The dog in Jalazoun or Beit El had gone quiet and the crickets had resumed their Muzak.

“It was Raful’s decision.” Rafael Eitan, former chief of staff. “Raful said, ‘Let’s take these cases into the army, give them some self-respect instead of hanging around the streets.’ That’s Raful’s policy, and he may be right. He is right. You have to be patient with a guy like Shmulik, with all his yelling and his dirty mouth.”

“Shmulik,” I heard myself complain, “isn’t the only one who yells.”

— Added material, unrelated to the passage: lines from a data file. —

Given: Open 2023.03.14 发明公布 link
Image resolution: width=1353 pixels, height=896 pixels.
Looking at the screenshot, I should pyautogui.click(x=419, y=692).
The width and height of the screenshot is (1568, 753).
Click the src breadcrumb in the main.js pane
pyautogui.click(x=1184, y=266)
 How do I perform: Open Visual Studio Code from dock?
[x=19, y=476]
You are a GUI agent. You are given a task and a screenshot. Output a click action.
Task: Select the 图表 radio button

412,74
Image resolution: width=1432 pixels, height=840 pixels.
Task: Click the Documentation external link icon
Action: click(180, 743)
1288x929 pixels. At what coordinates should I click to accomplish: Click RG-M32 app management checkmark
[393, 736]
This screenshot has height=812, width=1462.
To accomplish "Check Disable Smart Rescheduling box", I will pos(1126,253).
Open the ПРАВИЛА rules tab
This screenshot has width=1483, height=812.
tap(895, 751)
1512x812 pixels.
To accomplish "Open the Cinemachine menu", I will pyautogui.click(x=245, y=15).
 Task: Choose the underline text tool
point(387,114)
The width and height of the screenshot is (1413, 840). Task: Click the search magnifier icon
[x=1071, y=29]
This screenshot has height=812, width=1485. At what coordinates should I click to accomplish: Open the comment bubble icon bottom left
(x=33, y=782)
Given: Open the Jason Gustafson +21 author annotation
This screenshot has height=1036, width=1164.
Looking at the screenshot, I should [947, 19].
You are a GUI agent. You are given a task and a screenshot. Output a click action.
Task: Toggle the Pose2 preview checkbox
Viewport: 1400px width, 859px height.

“True. We all yell. I yell. It’s always been this way, in the army and in civilian life—we’ve always yelled at each other, we’ve always fought with each other, we’ve always driven on the roads like we wanted to kill each other. But don’t get the wrong idea, Edward. Take me and Sergeant Yossi. We’re always yelling at each other, always fighting, right? It’s like we’re enemies. Well, I can tell you, if there was a terrorist attack, or a real war, we’d be shoulder to shoulder, fighting like two lions. He could count on me to the end and I could count on him. Believe me.”

“OK.”

I looked up at the glorious, vast, utterly indifferent planetarium show. How negligible the Jews and the non-Jews and their doings! But also how foolish to really believe that it was so. There was still an hour or so before the Jalazoun muezzin’s pre-dawn summons to the faithful. And now twin cones of yellow—the lights of a command car approaching—swept the highway between Beit El and the camp. We half-dozen soldiers of the IDF were being delivered sandwiches and a jerrycan of steaming, over-sugared tea to scald the palate.

“See?” asked my comrade. “Time goes fast when we talk.”